Ces deux blondinets au style très nineties, pas si efféminés qu’on a bien voulu le penser, semblent seuls au monde. Et pour cause, ils n’ont ni nom, ni prénom. Pour les identifier, de simples mots-codes, peut-être choisis par Olivier Minne et Felindra lors de leurs amusements chichement vêtus : « Fabrice, Guy, Sylvain, Guillaume. » Ces personnages vont se retrouver bien malgré eux au centre d’un des plus grands exploits du sport français en terminant premier et deuxième du combiné nordique des Jeux Olympiques d’Albertville.

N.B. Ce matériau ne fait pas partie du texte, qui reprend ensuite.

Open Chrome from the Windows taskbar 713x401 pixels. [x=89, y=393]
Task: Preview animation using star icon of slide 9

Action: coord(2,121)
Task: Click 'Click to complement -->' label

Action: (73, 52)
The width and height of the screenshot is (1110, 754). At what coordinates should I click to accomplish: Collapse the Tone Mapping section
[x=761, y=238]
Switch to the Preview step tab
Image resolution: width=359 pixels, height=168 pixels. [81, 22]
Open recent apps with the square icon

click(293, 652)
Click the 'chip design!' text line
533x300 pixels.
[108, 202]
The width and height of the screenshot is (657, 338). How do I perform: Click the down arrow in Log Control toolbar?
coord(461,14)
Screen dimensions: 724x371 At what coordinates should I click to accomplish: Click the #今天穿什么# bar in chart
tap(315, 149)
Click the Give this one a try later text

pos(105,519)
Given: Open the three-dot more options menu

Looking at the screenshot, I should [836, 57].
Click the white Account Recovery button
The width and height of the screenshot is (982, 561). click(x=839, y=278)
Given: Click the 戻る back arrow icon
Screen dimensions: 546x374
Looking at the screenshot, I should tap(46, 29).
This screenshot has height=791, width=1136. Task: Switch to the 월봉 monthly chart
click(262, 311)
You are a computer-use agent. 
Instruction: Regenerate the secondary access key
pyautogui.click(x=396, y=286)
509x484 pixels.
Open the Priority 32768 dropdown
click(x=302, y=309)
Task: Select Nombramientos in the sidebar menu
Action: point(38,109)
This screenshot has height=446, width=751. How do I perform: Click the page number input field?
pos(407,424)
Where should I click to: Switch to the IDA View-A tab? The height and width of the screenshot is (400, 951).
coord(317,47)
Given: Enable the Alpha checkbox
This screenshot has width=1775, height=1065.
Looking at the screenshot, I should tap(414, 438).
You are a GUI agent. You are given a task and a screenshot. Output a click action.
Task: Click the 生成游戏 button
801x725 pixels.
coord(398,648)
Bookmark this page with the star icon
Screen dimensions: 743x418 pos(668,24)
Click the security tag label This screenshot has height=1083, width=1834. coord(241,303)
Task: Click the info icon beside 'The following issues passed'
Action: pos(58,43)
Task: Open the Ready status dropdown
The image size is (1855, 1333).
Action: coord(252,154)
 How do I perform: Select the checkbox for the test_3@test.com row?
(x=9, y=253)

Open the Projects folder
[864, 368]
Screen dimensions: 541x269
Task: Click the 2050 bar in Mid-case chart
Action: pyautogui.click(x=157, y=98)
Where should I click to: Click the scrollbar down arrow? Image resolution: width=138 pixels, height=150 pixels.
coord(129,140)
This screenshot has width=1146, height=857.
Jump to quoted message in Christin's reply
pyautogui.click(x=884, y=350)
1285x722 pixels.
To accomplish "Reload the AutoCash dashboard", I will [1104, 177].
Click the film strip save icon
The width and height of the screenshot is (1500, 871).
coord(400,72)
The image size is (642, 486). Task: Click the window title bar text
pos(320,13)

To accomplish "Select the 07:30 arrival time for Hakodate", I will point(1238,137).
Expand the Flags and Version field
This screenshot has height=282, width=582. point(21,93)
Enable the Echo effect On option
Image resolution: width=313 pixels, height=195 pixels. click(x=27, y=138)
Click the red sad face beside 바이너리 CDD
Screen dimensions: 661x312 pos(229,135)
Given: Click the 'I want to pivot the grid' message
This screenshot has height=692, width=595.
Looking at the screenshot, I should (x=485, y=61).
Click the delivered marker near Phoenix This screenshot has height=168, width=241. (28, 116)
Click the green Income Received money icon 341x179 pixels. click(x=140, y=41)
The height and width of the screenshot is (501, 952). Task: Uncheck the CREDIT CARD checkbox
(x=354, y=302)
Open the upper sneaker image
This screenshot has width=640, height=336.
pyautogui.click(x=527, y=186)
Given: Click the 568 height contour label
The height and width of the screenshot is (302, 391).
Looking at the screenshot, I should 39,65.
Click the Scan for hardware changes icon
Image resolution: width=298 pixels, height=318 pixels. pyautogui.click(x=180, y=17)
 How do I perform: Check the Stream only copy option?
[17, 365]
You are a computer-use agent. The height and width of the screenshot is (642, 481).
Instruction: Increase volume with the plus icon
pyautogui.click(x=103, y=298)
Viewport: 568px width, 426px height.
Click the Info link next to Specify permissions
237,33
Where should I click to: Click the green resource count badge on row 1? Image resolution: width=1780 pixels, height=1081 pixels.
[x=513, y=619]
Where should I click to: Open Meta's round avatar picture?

L’Histoire ne retiendra ni l’un, ni l’autre, ni leur discipline, mais surtout elle oubliera complètement le premier et surtout le second, Sylvain Guillaume. Entré en équipe de France en 1984 alors que ce sport n’existait même pas, le jeune garçon, âgé de 16 ans à peine, sait ce qu’il veut. Il sera champion olympique ou rien. Vous devinez la suite.

Sylvain Guillaume n’a par la suite plus jamais voulu être numéro 2. Alors à Nagano, 6 ans plus tard, il termina troisième par équipe. Une vraie force de caractère. Sur son site Internet il n’hésite pas à déclarer, quitte à choquer, ne pas aimer « la violence sur les enfants, les hypocrites, le manque de respect, les « doppés » (sic), les gens qui prennent la nature pour une décharge publique et les abbats. » Pour se venger, l’enfant de Champagnolle a coupé sa crinière « Modern Talking« , plus talking que modern, pour devenir un incorruptible agent des douanes. Promis, il sera champion olympique ou rien.

Brian Joubert, Mon p’tit patin :
Sacrées groles (2/3)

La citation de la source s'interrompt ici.